══ RECORD EXCERPTS ══

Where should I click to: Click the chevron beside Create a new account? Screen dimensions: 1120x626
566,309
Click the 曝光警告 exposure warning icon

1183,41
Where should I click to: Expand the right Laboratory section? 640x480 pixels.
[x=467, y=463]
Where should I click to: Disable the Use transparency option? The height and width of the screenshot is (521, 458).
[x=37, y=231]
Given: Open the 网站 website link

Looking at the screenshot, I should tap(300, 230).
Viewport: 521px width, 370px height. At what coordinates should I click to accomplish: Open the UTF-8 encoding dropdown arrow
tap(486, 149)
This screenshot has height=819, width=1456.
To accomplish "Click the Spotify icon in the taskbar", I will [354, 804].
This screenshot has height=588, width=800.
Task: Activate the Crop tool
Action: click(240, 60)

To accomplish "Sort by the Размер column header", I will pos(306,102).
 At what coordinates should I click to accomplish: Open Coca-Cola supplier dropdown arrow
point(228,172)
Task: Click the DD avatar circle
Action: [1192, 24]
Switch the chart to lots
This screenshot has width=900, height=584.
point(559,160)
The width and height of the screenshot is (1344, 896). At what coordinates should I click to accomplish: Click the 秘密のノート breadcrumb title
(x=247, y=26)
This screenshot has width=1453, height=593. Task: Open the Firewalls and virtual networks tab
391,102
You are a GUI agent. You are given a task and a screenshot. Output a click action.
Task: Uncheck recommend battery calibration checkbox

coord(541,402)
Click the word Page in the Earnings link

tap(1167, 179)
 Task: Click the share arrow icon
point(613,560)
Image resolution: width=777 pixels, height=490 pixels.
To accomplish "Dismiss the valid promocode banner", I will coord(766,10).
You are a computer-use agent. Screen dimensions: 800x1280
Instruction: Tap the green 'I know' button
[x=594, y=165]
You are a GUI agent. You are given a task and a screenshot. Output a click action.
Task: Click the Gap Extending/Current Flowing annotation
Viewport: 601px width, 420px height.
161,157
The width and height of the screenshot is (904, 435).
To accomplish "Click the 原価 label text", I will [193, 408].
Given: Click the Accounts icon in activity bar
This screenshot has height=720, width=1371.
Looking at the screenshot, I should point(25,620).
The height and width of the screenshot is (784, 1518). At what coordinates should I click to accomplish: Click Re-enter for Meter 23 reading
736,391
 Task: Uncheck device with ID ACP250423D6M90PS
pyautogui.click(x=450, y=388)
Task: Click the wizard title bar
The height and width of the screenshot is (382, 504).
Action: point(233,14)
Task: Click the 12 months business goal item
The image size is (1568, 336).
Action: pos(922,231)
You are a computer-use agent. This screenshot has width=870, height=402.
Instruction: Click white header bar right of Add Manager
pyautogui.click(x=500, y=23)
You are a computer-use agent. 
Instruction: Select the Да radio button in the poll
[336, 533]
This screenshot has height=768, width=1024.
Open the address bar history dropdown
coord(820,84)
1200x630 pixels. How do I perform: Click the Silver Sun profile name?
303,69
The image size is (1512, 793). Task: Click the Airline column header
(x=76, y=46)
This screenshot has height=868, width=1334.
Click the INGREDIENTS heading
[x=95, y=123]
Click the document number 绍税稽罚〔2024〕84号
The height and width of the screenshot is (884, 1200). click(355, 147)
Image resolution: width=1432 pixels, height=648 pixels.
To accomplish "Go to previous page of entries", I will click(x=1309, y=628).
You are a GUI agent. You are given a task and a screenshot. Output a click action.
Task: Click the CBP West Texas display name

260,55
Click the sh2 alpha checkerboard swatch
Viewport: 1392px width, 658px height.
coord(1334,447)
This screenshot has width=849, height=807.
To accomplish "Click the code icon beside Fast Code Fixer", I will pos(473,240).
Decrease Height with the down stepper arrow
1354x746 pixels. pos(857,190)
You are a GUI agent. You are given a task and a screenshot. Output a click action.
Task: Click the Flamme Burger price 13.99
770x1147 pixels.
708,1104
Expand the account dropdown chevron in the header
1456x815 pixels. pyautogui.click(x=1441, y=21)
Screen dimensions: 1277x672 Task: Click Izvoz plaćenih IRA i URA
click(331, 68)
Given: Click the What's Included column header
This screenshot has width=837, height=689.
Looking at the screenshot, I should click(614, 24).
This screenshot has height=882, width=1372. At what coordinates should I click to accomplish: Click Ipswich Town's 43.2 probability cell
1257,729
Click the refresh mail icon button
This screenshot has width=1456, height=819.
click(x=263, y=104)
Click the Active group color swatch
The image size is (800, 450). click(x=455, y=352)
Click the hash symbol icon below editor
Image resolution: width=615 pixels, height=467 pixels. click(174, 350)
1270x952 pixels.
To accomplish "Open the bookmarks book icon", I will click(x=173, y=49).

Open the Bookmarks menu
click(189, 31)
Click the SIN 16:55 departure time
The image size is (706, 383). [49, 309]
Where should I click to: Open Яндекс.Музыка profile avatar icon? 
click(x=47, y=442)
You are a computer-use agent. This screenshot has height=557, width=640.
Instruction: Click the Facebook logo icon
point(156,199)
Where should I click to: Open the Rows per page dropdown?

═══

> **EXERCISE DIRECTIONS**
Copy the rows word for word, starting at the very first line and ending at the line that contains "[x=467, y=463]", including both of those lines.

> **THE REPLY**
Where should I click to: Click the chevron beside Create a new account? Screen dimensions: 1120x626
566,309
Click the 曝光警告 exposure warning icon

1183,41
Where should I click to: Expand the right Laboratory section? 640x480 pixels.
[x=467, y=463]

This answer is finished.